##### DATA RECORDS

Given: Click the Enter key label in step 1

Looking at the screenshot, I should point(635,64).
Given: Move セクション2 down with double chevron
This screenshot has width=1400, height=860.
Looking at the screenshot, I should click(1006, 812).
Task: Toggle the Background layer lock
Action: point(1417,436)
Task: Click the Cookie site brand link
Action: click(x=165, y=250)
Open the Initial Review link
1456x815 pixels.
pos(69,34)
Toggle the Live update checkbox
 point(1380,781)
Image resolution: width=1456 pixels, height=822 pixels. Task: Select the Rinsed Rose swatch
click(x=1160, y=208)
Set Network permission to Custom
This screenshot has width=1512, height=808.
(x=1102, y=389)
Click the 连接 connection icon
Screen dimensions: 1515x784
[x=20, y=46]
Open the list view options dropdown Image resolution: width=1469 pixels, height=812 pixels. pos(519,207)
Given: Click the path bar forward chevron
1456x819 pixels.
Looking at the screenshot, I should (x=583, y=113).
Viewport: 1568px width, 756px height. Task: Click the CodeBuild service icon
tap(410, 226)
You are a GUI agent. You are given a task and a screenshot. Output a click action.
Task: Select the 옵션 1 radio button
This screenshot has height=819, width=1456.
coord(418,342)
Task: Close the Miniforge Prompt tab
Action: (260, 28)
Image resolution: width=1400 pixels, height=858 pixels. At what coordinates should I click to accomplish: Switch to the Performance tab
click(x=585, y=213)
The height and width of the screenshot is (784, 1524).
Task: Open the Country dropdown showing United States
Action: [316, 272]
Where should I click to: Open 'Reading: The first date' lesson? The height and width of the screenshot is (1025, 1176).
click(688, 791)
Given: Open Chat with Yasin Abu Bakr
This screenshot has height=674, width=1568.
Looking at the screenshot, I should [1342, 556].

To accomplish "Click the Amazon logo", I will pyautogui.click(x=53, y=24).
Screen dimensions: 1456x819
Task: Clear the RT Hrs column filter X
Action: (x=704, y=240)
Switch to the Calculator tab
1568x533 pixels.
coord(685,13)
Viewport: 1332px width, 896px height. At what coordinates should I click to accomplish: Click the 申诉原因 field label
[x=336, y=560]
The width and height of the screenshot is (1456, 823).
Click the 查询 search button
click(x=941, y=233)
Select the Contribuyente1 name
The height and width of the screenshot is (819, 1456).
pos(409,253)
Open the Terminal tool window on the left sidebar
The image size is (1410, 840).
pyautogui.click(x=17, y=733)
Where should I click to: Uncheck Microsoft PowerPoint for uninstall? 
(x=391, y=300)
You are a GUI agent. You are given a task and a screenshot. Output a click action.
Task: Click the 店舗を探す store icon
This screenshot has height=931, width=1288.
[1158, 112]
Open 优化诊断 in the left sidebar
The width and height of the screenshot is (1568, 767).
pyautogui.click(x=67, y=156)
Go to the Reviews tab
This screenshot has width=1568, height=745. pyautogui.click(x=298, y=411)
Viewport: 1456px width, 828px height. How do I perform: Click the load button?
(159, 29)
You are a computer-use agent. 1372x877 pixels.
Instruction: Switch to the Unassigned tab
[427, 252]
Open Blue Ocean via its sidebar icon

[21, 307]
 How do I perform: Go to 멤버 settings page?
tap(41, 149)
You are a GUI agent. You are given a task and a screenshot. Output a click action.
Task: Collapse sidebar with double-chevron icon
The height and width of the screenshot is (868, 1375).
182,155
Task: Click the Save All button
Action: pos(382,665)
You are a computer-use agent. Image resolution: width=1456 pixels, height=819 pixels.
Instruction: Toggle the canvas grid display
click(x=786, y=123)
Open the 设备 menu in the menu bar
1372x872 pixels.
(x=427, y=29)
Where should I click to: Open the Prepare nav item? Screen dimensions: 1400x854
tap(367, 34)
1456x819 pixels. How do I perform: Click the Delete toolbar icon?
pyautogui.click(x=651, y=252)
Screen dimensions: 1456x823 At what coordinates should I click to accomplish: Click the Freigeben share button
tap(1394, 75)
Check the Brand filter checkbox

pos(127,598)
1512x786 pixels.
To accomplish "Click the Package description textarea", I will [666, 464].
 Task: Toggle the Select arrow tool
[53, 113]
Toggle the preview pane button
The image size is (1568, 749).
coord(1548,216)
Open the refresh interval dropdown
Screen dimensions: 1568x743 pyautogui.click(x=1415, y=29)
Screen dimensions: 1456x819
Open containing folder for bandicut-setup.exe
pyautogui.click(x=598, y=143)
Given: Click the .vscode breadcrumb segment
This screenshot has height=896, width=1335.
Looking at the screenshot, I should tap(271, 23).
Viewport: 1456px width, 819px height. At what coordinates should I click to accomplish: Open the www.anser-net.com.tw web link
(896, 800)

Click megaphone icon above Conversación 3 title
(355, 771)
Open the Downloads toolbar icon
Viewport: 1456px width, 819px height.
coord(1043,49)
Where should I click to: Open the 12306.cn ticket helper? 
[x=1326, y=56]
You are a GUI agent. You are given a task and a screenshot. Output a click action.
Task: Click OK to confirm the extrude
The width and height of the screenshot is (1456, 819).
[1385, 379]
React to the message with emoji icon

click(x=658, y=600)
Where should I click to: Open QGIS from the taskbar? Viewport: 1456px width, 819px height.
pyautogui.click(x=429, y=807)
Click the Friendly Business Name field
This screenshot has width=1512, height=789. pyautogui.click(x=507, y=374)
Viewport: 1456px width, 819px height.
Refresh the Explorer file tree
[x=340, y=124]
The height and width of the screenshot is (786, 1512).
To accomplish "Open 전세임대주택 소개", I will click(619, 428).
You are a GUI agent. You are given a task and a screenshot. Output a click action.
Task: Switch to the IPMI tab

##########

> PROBLEM REQUIREMENTS:
Restate every entry exactly. Leave nothing out.

> FINAL ANSWER:
Given: Click the Enter key label in step 1

Looking at the screenshot, I should point(635,64).
Given: Move セクション2 down with double chevron
This screenshot has width=1400, height=860.
Looking at the screenshot, I should click(1006, 812).
Task: Toggle the Background layer lock
Action: point(1417,436)
Task: Click the Cookie site brand link
Action: click(x=165, y=250)
Open the Initial Review link
1456x815 pixels.
pos(69,34)
Toggle the Live update checkbox
 point(1380,781)
Image resolution: width=1456 pixels, height=822 pixels. Task: Select the Rinsed Rose swatch
click(x=1160, y=208)
Set Network permission to Custom
This screenshot has width=1512, height=808.
(x=1102, y=389)
Click the 连接 connection icon
Screen dimensions: 1515x784
[x=20, y=46]
Open the list view options dropdown Image resolution: width=1469 pixels, height=812 pixels. pos(519,207)
Given: Click the path bar forward chevron
1456x819 pixels.
Looking at the screenshot, I should (x=583, y=113).
Viewport: 1568px width, 756px height. Task: Click the CodeBuild service icon
tap(410, 226)
You are a GUI agent. You are given a task and a screenshot. Output a click action.
Task: Select the 옵션 1 radio button
This screenshot has height=819, width=1456.
coord(418,342)
Task: Close the Miniforge Prompt tab
Action: (260, 28)
Image resolution: width=1400 pixels, height=858 pixels. At what coordinates should I click to accomplish: Switch to the Performance tab
click(x=585, y=213)
The height and width of the screenshot is (784, 1524).
Task: Open the Country dropdown showing United States
Action: [316, 272]
Where should I click to: Open 'Reading: The first date' lesson? The height and width of the screenshot is (1025, 1176).
click(688, 791)
Given: Open Chat with Yasin Abu Bakr
This screenshot has height=674, width=1568.
Looking at the screenshot, I should [1342, 556].

To accomplish "Click the Amazon logo", I will pyautogui.click(x=53, y=24).
Screen dimensions: 1456x819
Task: Clear the RT Hrs column filter X
Action: (x=704, y=240)
Switch to the Calculator tab
1568x533 pixels.
coord(685,13)
Viewport: 1332px width, 896px height. At what coordinates should I click to accomplish: Click the 申诉原因 field label
[x=336, y=560]
The width and height of the screenshot is (1456, 823).
Click the 查询 search button
click(x=941, y=233)
Select the Contribuyente1 name
The height and width of the screenshot is (819, 1456).
pos(409,253)
Open the Terminal tool window on the left sidebar
The image size is (1410, 840).
pyautogui.click(x=17, y=733)
Where should I click to: Uncheck Microsoft PowerPoint for uninstall? 
(x=391, y=300)
You are a GUI agent. You are given a task and a screenshot. Output a click action.
Task: Click the 店舗を探す store icon
This screenshot has height=931, width=1288.
[1158, 112]
Open 优化诊断 in the left sidebar
The width and height of the screenshot is (1568, 767).
pyautogui.click(x=67, y=156)
Go to the Reviews tab
This screenshot has width=1568, height=745. pyautogui.click(x=298, y=411)
Viewport: 1456px width, 828px height. How do I perform: Click the load button?
(159, 29)
You are a computer-use agent. 1372x877 pixels.
Instruction: Switch to the Unassigned tab
[427, 252]
Open Blue Ocean via its sidebar icon

[21, 307]
 How do I perform: Go to 멤버 settings page?
tap(41, 149)
You are a GUI agent. You are given a task and a screenshot. Output a click action.
Task: Collapse sidebar with double-chevron icon
The height and width of the screenshot is (868, 1375).
182,155
Task: Click the Save All button
Action: pos(382,665)
You are a computer-use agent. Image resolution: width=1456 pixels, height=819 pixels.
Instruction: Toggle the canvas grid display
click(x=786, y=123)
Open the 设备 menu in the menu bar
1372x872 pixels.
(x=427, y=29)
Where should I click to: Open the Prepare nav item? Screen dimensions: 1400x854
tap(367, 34)
1456x819 pixels. How do I perform: Click the Delete toolbar icon?
pyautogui.click(x=651, y=252)
Screen dimensions: 1456x823 At what coordinates should I click to accomplish: Click the Freigeben share button
tap(1394, 75)
Check the Brand filter checkbox

pos(127,598)
1512x786 pixels.
To accomplish "Click the Package description textarea", I will [666, 464].
 Task: Toggle the Select arrow tool
[53, 113]
Toggle the preview pane button
The image size is (1568, 749).
coord(1548,216)
Open the refresh interval dropdown
Screen dimensions: 1568x743 pyautogui.click(x=1415, y=29)
Screen dimensions: 1456x819
Open containing folder for bandicut-setup.exe
pyautogui.click(x=598, y=143)
Given: Click the .vscode breadcrumb segment
This screenshot has height=896, width=1335.
Looking at the screenshot, I should tap(271, 23).
Viewport: 1456px width, 819px height. At what coordinates should I click to accomplish: Open the www.anser-net.com.tw web link
(896, 800)

Click megaphone icon above Conversación 3 title
(355, 771)
Open the Downloads toolbar icon
Viewport: 1456px width, 819px height.
coord(1043,49)
Where should I click to: Open the 12306.cn ticket helper? 
[x=1326, y=56]
You are a GUI agent. You are given a task and a screenshot. Output a click action.
Task: Click OK to confirm the extrude
The width and height of the screenshot is (1456, 819).
[1385, 379]
React to the message with emoji icon

click(x=658, y=600)
Where should I click to: Open QGIS from the taskbar? Viewport: 1456px width, 819px height.
pyautogui.click(x=429, y=807)
Click the Friendly Business Name field
This screenshot has width=1512, height=789. pyautogui.click(x=507, y=374)
Viewport: 1456px width, 819px height.
Refresh the Explorer file tree
[x=340, y=124]
The height and width of the screenshot is (786, 1512).
To accomplish "Open 전세임대주택 소개", I will click(619, 428).
You are a GUI agent. You are given a task and a screenshot. Output a click action.
Task: Switch to the IPMI tab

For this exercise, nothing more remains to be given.